Poster
in
Workshop: ML with New Compute Paradigms
MoQ: Mixture-of-format Activation Quantization for Communication-efficient AI Inference System
Haonan Wang · Zeli Liu · Chao Fang · John Walters · Stephen Crago
In the era of AI, a drastic expansion of model size is witnessed, which poses challenge to the resource efficiency of AI system. To benefit communication-sensitive applications on distributed edge AI inference systems, quantization has been widely applied as a promising technique to compress the activation. Existing mainstream works exploit either integer (INT) or float-point (FP) format of quantization for the entire model. However, they overlook the possibility of jointly leveraging mixture of formats and exploring their strength accordingly tailored to different models and layers. In this work, we first comprehensively analyze the feature of different formats of quantization, including both INT and FP format, with or without clipping method, and draw some insights about the advantages of different formats under different circumstances.

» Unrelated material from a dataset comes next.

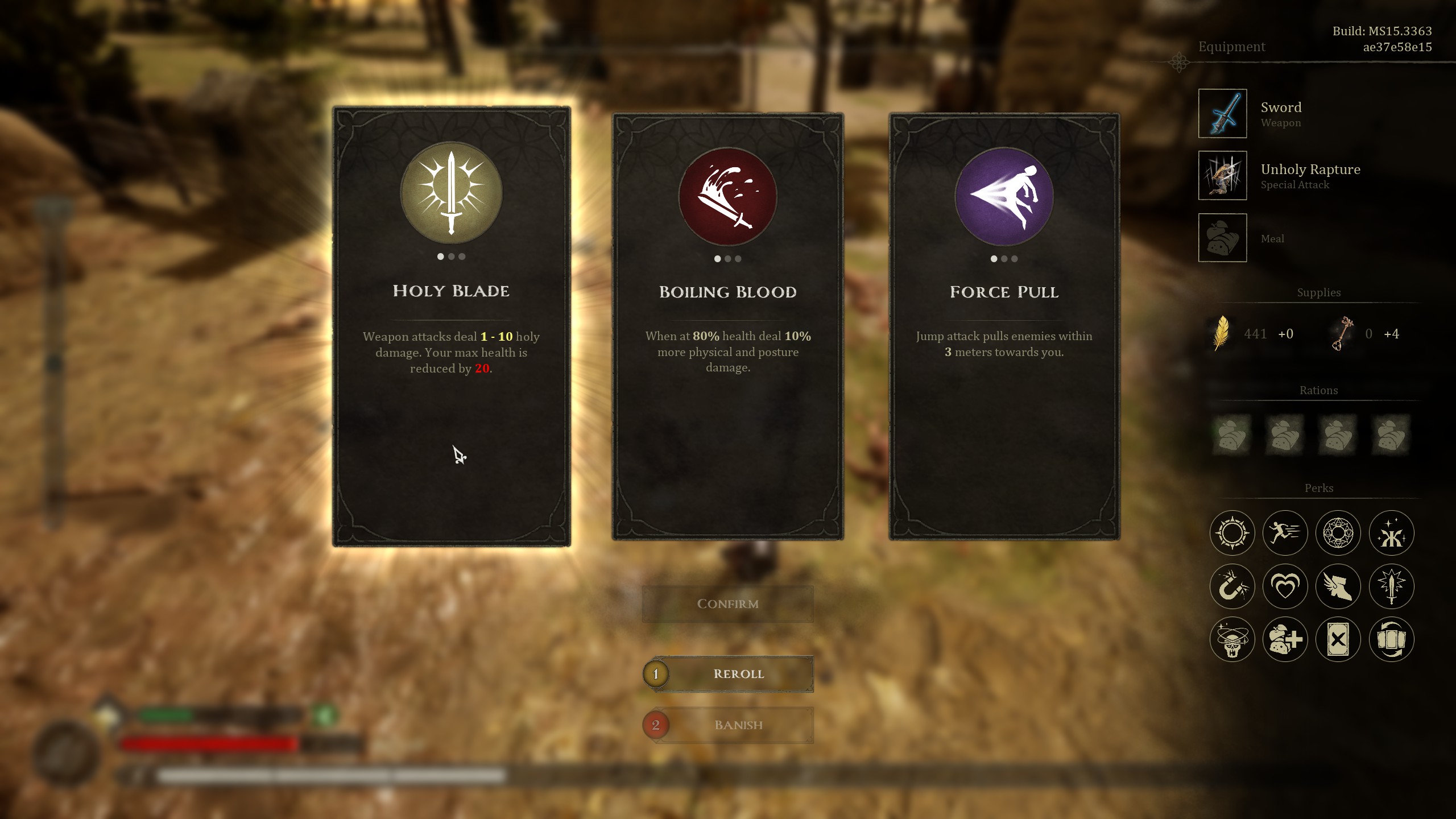The width and height of the screenshot is (1456, 819).
Task: Inspect the double heart perk icon
Action: [1285, 586]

Then, we propose a lightweight calibration-based Mixture of format Quantization (MoQ) strategy that enables a communication-efficient AI serving system to automatically adapt to different models with different activation distributions, and achieve minimal accuracy loss using optimal format of quantization for different layers. To quantitatively evaluate the capability of locating the optimal format for different layers of our MoQ format selection strategy, a criteria termed Optimum Hit Rate (OHR) is defined. Experimental results show that by leveraging our proposed MoQ method, an AI inference system can achieve significant improvement of OHR over any static format quantization and intermediate measurement-based strategies.